COVID and flu exploit enclosed air and crowds. Norovirus loves buffets and surfaces. Legionnaires’ targets water systems, which ships can’t easily sterilise. Hantavirus outbreaks on ships are rare. Each pathogen finds a different vulnerability in the same architecture.
Legionnaires’ disease is the least intuitive of the four. It doesn’t spread person-to-person at all — people contract it by inhaling tiny water droplets from contaminated systems: hot tubs, showers, cooling towers. Ships have extensive water infrastructure that is difficult to fully sterilize and requires constant maintenance to keep Legionella at bay. A well-documented outbreak was linked to a shipboard whirlpool spa; the CDC has recorded multiple cruise-associated Legionnaires’ cases tied to ship water systems. The bacterium doesn’t care how clean the pool deck looks.
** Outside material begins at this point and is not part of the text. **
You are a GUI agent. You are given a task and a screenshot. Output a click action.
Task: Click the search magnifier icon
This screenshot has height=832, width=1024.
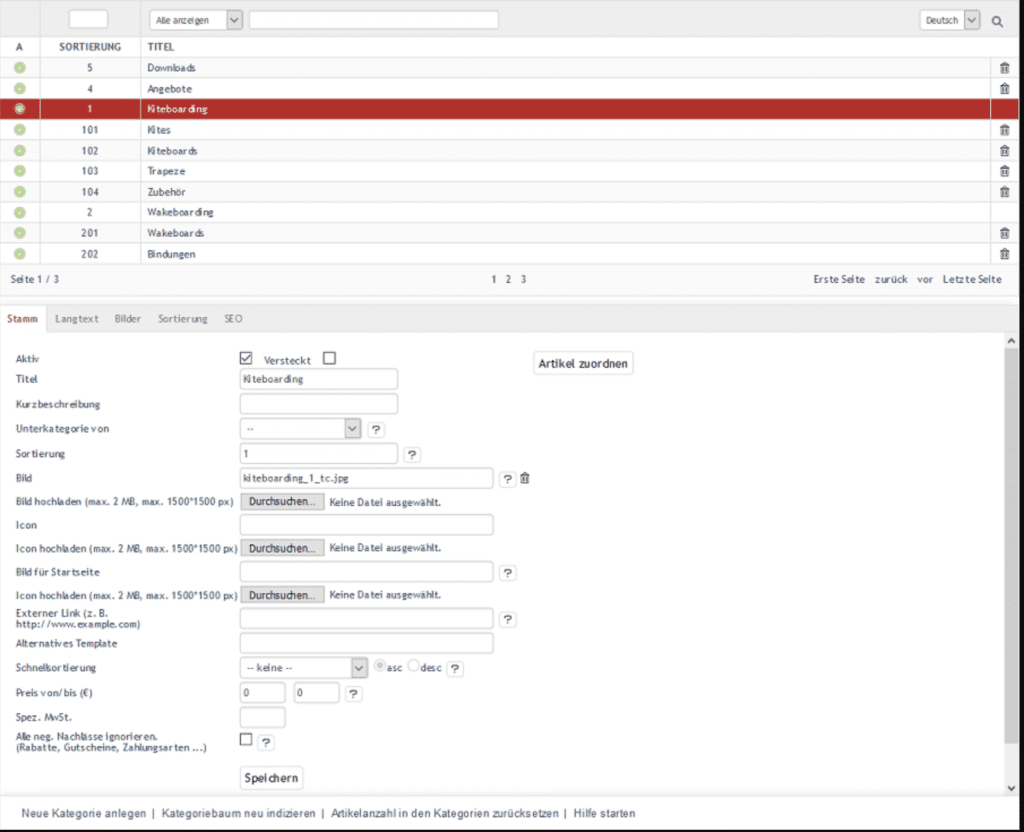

Respiratory viruses exploit the ventilation architecture that passengers rarely think about. Recirculated air in enclosed cabins, dining rooms, and theaters creates sustained exposure windows that simply don’t exist in outdoor settings. A passenger sitting across a dining room from an infected person for two hours is in a meaningfully different risk environment than that same passenger on a beach.
The Passenger Profile Problem
Cruise holidays skew heavily toward older adults, many of whom have underlying conditions that make infections more serious. A stomach bug that a 35-year-old shakes in a day can put a 72-year-old in the ship’s clinic — a small facility staffed by a doctor and nurses, equipped for stabilization, not extended care. The MV Hondius situation required medical evacuations to South Africa and coordination across five national health authorities. That response was possible because the ship was near a port. Mid-ocean, the options are significantly narrower.
What the Hondius Specifically Tells Us

The cases appear to trace to Argentina, where passengers traveled before boarding on April 1. Andes virus — the South American strain involved — has documented person-to-person transmission potential, unlike most hantavirus strains. They likely encountered infected rodents at a rural stop; symptoms emerged at sea when the cause was still unknown.
WHO’s global risk assessment is low. Hantavirus doesn’t spread the way norovirus or flu does — a ship full of people in close proximity isn’t an amplification environment for it. This appears to be a land exposure that happened to manifest aboard a vessel.
What You Actually Control Before You Board
The CDC’s Vessel Sanitation Program publishes inspection scores for ships docking at US ports — and the scores are public. Checking them takes two minutes. Beyond that: routine vaccines current, travel insurance that covers medical evacuation, and for older adults or anyone with underlying conditions, a conversation with a doctor before booking.
The MV Hondius story is alarming in its specifics and low-risk in its broader profile. The structural story it sits inside — why ships produce outbreaks at all — is less alarming and considerably more useful to understand.